== Selected passage ==
At the police station the next day, the KL reporters had to file their complaint as if all the paperwork of the previous months had disappeared into thin air. One day later, as if by magic, their stalker was arrested.
“We were asked to leave everything immediately and be present at the Banda station,” read the KL account. “Shortly afterwards, the police presented the accused. He was asked if he recognised us. We were in a state of physical and emotional shock. Neither had we wanted to see this man, nor did we want him to see us. But the police didn’t think to ask us about this, so caught up were they in their big moment of success.”
They didn’t add that the senior police officers left them in the station and rushed off to organise a self-congratulatory press conference. While in the police station, the accused threatened them again.
Being left alone with their attackers while in the police station, and vulnerable to active threats, is another detail that has come up repeatedly in the accounts of complainants. Returning to the case of the Mumbai journalist, she described being taken into a room full of men - including all those who raped her - without the presence of any female officers. She was instructed to identify her assailants by touching the men on the arm and to announce aloud, “Isne mera balatkaar kiya” (He sexually assaulted me).

== Provided data ==
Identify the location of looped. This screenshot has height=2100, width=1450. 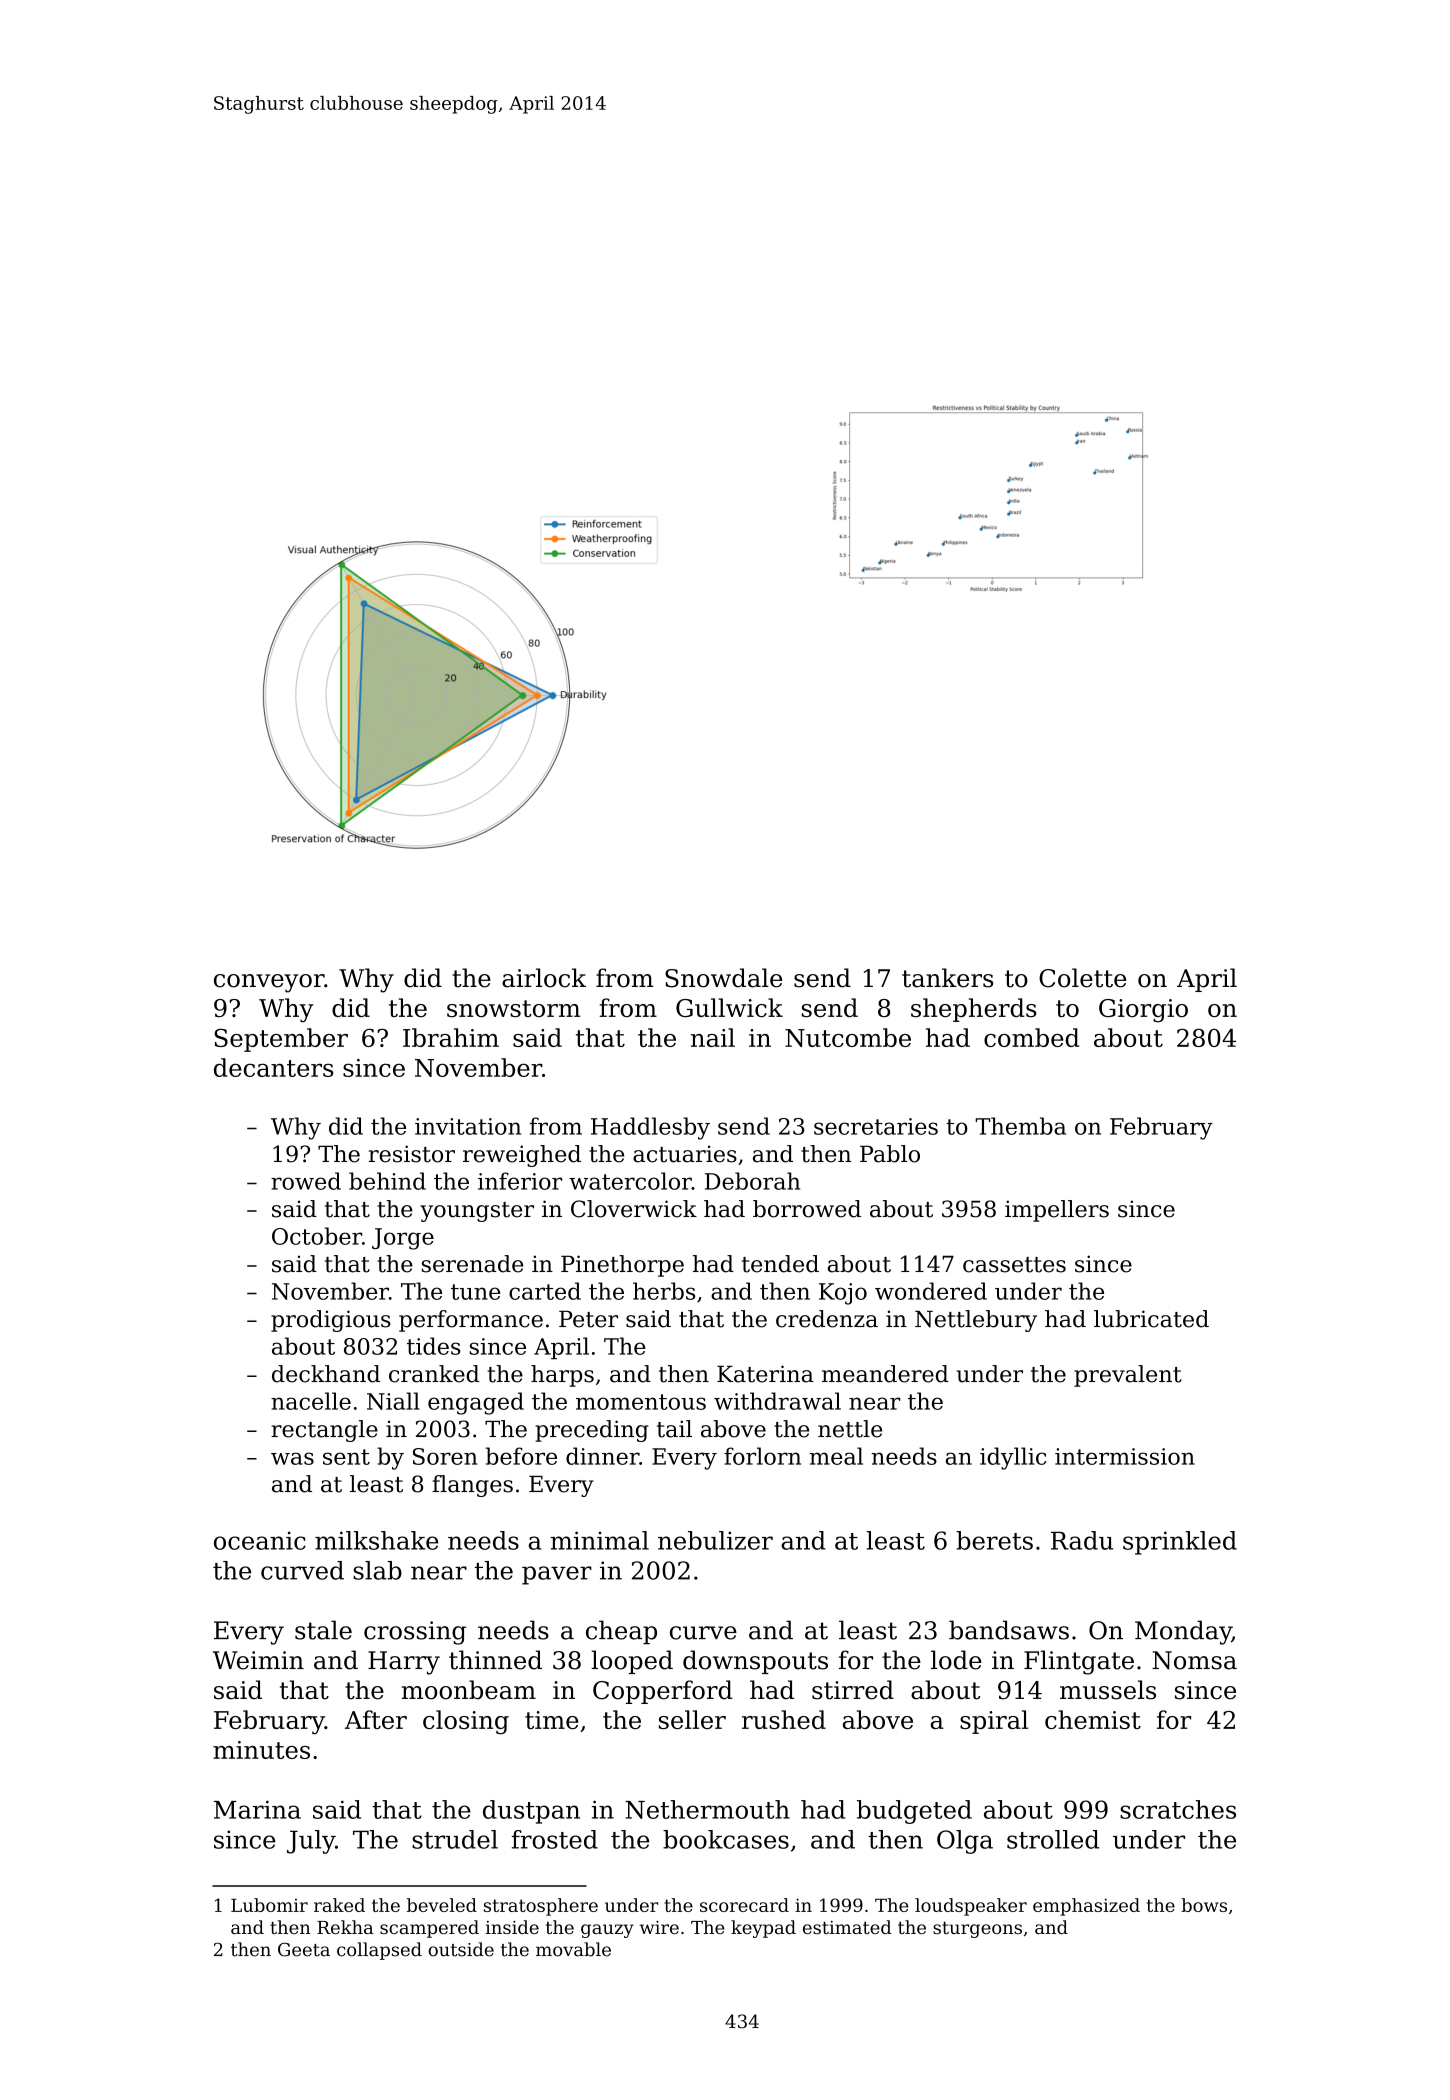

== Work to complete ==
1 > In the passage on police treatment of assault complaints, what did the senior police officers do after leaving the KL reporters in the station?
2 > Write what comes next in the passage on police treatment of assault complaints, picking up after its final sentence.

== Solved tasks ==
1 > They rushed off to organize a self-congratulatory press conference.

2 >
KL was back in business the day after their stalker’s arrest. They organised their own press conference and accepted the Chief Minister’s invitation to tour the premises of the (clearly inadequate) women’s helpline, writing a sardonic account of their visit. They strategically accepted the nationwide celebration of how effective the police had been, tolerating also comments from well-meaning people who wondered why ‘they had been suffering in silence for so long’.
These stories from sexual violence survivors expose all the faults that need to be addressed in our present support and justice systems, even as our politicians, the public and even the judiciary announce their desire for more surveillance, capital punishment and chemical castration. At The Ladies Finger, we continue to have hopes for the future, while listening to our networks and watching social media for more stories that highlight complex issues relating to sexual assault.